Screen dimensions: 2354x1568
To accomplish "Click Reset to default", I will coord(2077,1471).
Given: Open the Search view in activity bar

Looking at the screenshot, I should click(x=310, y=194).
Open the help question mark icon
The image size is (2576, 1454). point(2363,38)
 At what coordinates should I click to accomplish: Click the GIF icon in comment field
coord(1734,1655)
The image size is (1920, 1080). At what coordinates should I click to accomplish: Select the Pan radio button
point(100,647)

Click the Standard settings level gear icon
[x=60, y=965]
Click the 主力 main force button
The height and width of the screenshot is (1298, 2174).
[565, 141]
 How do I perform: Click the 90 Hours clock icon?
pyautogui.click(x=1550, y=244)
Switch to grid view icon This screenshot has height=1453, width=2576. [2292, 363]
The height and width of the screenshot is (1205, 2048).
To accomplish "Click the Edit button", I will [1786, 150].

::::::::

Transcribe the listing above in full, so that every line matches exactly.

Screen dimensions: 2354x1568
To accomplish "Click Reset to default", I will coord(2077,1471).
Given: Open the Search view in activity bar

Looking at the screenshot, I should click(x=310, y=194).
Open the help question mark icon
The image size is (2576, 1454). point(2363,38)
 At what coordinates should I click to accomplish: Click the GIF icon in comment field
coord(1734,1655)
The image size is (1920, 1080). At what coordinates should I click to accomplish: Select the Pan radio button
point(100,647)

Click the Standard settings level gear icon
[x=60, y=965]
Click the 主力 main force button
The height and width of the screenshot is (1298, 2174).
[565, 141]
 How do I perform: Click the 90 Hours clock icon?
pyautogui.click(x=1550, y=244)
Switch to grid view icon This screenshot has height=1453, width=2576. [2292, 363]
The height and width of the screenshot is (1205, 2048).
To accomplish "Click the Edit button", I will [1786, 150].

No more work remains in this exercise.